§ **Your instructions**:
Copy out every line of the items below word for word.

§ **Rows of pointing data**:
------------------------------------------------------------------------

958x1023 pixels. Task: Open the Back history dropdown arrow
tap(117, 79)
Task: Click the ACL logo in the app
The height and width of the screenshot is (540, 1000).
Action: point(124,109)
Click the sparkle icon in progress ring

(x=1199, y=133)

------------------------------------------------------------------------

§ **Full response**:
958x1023 pixels. Task: Open the Back history dropdown arrow
tap(117, 79)
Task: Click the ACL logo in the app
The height and width of the screenshot is (540, 1000).
Action: point(124,109)
Click the sparkle icon in progress ring

(x=1199, y=133)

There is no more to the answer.